Indeed, if you live along the millions of miles of U.S. roads that are unpaved, unlit, or unreliably marked, you’re out of luck. Such streets are often much more complicated to map, and get a lot less traffic, so companies aren’t incentivized to develop 3-D maps for them anytime soon. From California’s Mojave Desert to Vermont’s White Mountains, there are huge swaths of America that self-driving cars simply aren’t ready for.
One way around this is to create systems advanced enough to navigate without these maps. In an important first step, Rus and colleagues at CSAIL have developed MapLite, a framework that allows self-driving cars to drive on roads they’ve never been on before without 3-D maps.
MapLite combines simple GPS data that you’d find on Google Maps with a series of sensors that observe the road conditions. In tandem, these two elements allowed the team to autonomously drive on multiple unpaved country roads in Devens, Massachusetts, and reliably detect the road more than 100 feet in advance. (As part of a collaboration with the Toyota Research Institute, researchers used a Toyota Prius that they outfitted with a range of LIDAR and IMU sensors.)
“The reason this kind of ‘map-less’ approach hasn’t really been done before is because it is generally much harder to reach the same accuracy and reliability as with detailed maps,” says CSAIL graduate student Teddy Ort, who was a lead author on a related paper about the system. “A system like this that can navigate just with on-board sensors shows the potential of self-driving cars being able to actually handle roads beyond the small number that tech companies have mapped.”
The paper, which will be presented in May at the International Conference on Robotics and Automation (ICRA) in Brisbane, Australia, was co-written by Ort, Rus, and PhD graduate Liam Paull, who is now an assistant professor at the University of Montreal.
For all the progress that has been made with self-driving cars, their navigation skills still pale in comparison to humans’. Consider how you yourself get around: If you’re trying to get to a specific location, you probably plug an address into your phone and then consult it occasionally along the way, like when you approach intersections or highway exits.
However, if you were to move through the world like most self-driving cars, you’d essentially be staring at your phone the whole time you’re walking.

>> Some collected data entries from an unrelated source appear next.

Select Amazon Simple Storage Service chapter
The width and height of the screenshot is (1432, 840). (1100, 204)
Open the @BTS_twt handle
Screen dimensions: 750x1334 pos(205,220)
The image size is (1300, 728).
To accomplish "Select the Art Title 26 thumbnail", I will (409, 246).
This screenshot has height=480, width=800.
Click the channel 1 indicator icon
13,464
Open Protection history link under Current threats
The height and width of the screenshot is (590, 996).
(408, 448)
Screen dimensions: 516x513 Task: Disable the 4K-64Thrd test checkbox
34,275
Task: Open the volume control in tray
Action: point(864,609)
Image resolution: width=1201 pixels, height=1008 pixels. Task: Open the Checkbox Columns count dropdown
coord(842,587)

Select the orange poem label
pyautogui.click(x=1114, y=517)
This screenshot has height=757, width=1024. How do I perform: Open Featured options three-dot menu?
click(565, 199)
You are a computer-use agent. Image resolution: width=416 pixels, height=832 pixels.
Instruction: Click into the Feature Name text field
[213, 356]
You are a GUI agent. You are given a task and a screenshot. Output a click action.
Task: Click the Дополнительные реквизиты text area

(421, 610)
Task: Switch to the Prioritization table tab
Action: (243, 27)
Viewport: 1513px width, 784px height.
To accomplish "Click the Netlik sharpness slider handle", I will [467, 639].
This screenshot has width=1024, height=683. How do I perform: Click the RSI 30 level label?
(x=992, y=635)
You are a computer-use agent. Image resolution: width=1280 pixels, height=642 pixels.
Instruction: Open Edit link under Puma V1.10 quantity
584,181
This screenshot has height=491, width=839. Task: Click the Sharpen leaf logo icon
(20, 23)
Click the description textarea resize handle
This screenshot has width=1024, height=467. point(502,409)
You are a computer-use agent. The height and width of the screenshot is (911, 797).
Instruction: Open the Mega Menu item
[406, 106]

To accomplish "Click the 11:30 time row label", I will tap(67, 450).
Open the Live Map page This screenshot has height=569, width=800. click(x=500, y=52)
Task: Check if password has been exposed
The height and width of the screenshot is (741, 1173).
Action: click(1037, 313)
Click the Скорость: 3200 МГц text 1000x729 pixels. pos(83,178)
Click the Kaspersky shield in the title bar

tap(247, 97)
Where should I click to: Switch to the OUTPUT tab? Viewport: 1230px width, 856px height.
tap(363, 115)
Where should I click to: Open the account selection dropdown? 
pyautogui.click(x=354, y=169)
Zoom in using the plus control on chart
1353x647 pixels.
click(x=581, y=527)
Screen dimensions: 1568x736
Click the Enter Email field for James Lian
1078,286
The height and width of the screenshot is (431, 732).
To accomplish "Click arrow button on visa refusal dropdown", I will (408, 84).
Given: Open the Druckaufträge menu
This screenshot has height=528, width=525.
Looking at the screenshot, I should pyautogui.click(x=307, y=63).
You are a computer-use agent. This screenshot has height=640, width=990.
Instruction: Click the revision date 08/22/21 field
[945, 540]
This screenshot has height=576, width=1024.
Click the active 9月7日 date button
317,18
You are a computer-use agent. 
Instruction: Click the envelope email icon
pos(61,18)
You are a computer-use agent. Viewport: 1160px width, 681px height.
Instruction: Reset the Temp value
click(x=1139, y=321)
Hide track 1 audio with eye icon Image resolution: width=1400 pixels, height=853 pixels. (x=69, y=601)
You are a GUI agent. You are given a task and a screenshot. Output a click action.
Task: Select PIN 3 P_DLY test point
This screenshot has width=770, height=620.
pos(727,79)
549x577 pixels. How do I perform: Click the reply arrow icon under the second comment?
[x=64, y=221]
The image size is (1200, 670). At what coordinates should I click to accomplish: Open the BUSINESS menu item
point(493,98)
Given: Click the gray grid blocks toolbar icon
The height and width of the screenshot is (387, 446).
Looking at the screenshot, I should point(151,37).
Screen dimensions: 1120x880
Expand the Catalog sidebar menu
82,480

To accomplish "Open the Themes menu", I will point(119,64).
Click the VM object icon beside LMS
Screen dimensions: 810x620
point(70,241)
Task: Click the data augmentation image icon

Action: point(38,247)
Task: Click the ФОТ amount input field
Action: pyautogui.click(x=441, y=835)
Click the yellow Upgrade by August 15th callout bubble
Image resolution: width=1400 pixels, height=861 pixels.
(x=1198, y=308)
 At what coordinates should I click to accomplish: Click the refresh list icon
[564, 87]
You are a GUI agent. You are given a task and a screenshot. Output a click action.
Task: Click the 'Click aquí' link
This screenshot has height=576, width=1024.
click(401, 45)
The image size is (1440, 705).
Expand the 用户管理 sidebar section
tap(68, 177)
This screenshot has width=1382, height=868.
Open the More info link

Existing systems still rely heavily on maps, only using sensors and vision algorithms to avoid dynamic objects like pedestrians and other cars.
In contrast, MapLite uses sensors for all aspects of navigation, relying on GPS data only to obtain a rough estimate of the car’s location. The system first sets both a final destination and what researchers call a “local navigation goal,” which has to be within view of the car. Its perception sensors then generate a path to get to that point, using LIDAR to estimate the location of the road’s edges. MapLite can do this without physical road markings by making basic assumptions about how the road will be relatively more flat than the surrounding areas.
“Our minimalist approach to mapping enables autonomous driving on country roads using local appearance and semantic features such as the presence of a parking spot or a side road,” says Rus.
The team developed a system of models that are “parameterized,” which means that they describe multiple situations that are somewhat similar. For example, one model might be broad enough to determine what to do at intersections, or what to do on a specific type of road.
MapLite differs from other map-less driving approaches that rely more on machine learning by training on data from one set of roads and then being tested on other ones.
“At the end of the day we want to be able to ask the car questions like ‘how many roads are merging at this intersection?’” says Ort. “By using modeling techniques, if the system doesn’t work or is involved in an accident, we can better understand why.”
MapLite still has some limitations. For example, it isn’t yet reliable enough for mountain roads, since it doesn’t account for dramatic changes in elevation. As a next step, the team hopes to expand the variety of roads that the vehicle can handle. Ultimately they aspire to have their system reach comparable levels of performance and reliability as mapped systems but with a much wider range.
“I imagine that the self-driving cars of the future will always make some use of 3-D maps in urban areas,” says Ort. “But when called upon to take a trip off the beaten path, these vehicles will need to be as good as humans at driving on unfamiliar roads they have never seen before. We hope our work is a step in that direction.”
This project was supported, in part, by the National Science Foundation and the Toyota Research Initiative.